Is anyone willing to conclude that a breakdown of the statistics from Dixville Notch is an accurate representation – down to one tenth of a percent – of the percentage of voters supporting each candidate in New Hampshire? Anyone? Any hospital administrators? Any hospital board members? Any CMS officials? Bueller? Bueller?
Didn’t think so.
Yet administrators and boards of directors of many multimillion dollar hospitals make similarly irrational and childish conclusions every day.
Let’s change the voting situation above just slightly.
Instead of making this voting a presidential primary, let’s make the voting a patient satisfaction survey.
Instead of voting for presidential candidates, let’s make the votes a rating of health care providers.
Press Ganey surveys allow patients to rate physicians on various metrics based on a scale of 1 through 5.
Rather than using the actual scores of 1-5 to create the statistics, Press Ganey confuses the statistics by increasing the scores twentyfold. A score of “1” is converted to a score of “ZERO” on a 0-100 scale, “2” is converted to “25,” “3” is converted to “50,” “4” is converted to “75” and a score of “5” is converted to a score of “100”. After all, if the mean comparisons were “4.285 and 4.105” instead of between “85.7 and 82.1,” many people might just realize that the comparisons end up being insignificant.
Once the conversions to higher values have taken place, then an “overall mean score” is calculated. That mean score is then compared with scores from hundreds of other hospitals and physicians around the country in order to rank providers. If two patients give a physician a score of “very good” (“5”) in every category and one patient gives a physician a score of “good” (“4”) in every category, Press Ganey calculates the average (“mean”) score by adding the scores 100+100+75, dividing by 3 patients, and then assigns that physician a combined score of 91.6 which gives a physician a percentile rank in the high 90s. However, if the third patient gives the physician a score of “3” instead of “4”, the “mean” score drops to 83.3 which is an abysmal percentile rank – 21st percentile in the printout below. That is the problem with low sample sizes. A change of one patient’s opinion from “good” to “fair” can change a physician’s Press Ganey rank from excellent to abysmal.

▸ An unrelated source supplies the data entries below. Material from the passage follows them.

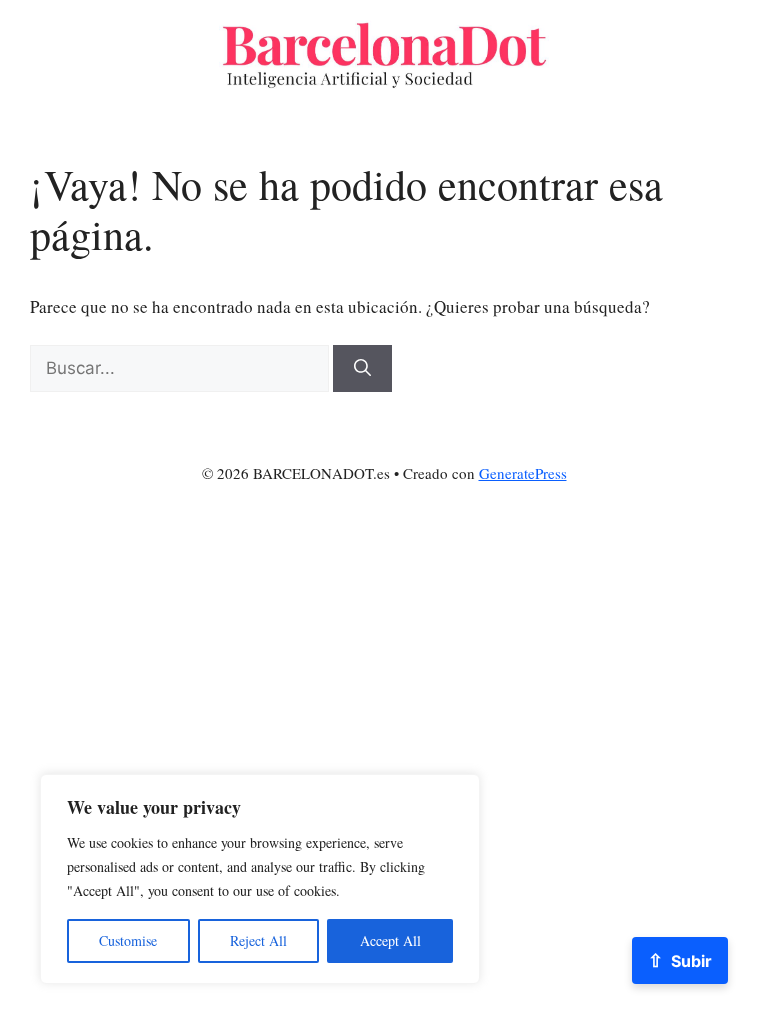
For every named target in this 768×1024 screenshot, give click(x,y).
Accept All (390, 940)
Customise (128, 940)
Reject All (258, 940)
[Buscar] (362, 369)
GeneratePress (523, 473)
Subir (680, 960)
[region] (260, 879)
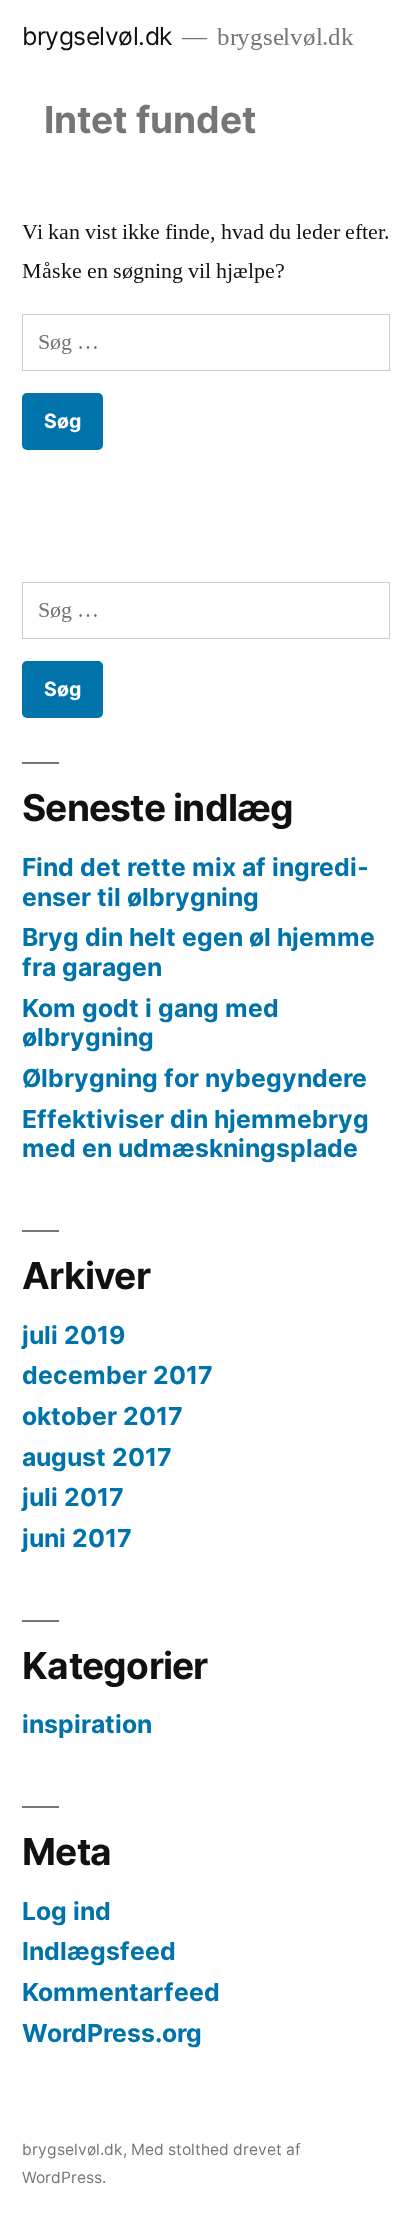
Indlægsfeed (99, 1951)
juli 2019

In the sample Press Ganey report below, note that the “overall mean scores” are in the 80-85% range – which is equivalent to a mix of “4”s and “5”s on the surveys. The scores below were calculated on a total of 15 patient surveys out of over a thousand patient visits. Based on the opinions of those 15 patients, Press Ganey sent a report to hospital administrators asserting that all 1000+ patients that visited the hospital in that month would vote EXACTLY the same way as those 15 patients.
Hospital boards and administrators merely look at the “current percentile rank” number for their institution, demand that the percentile rank for their institution become higher than some other higher arbitrary value, then chastise providers when they don’t hit those arbitrary goals. Make our percentile rank 90% or else.
Actions against providers don’t stop at being scolded, though. Some hospitals and physician contract groups make provider pay dependent upon the percentile ranks. If your scores arbitrarily decrease, you get paid less. Get too low of a percentile rank for too long and you can even lose your job.
There are many issues with Press Ganey survey statistics. Inappropriately extrapolating statistics from low sample sizes is just one of the problems.
As this post hopefully demonstrates, we need to question the competence of hospital administrators and hospital board members who chuckle at the notion of Rick Perry receiving no votes in the New Hampshire presidential primary yet who treat Press Ganey rankings as indisputable truth.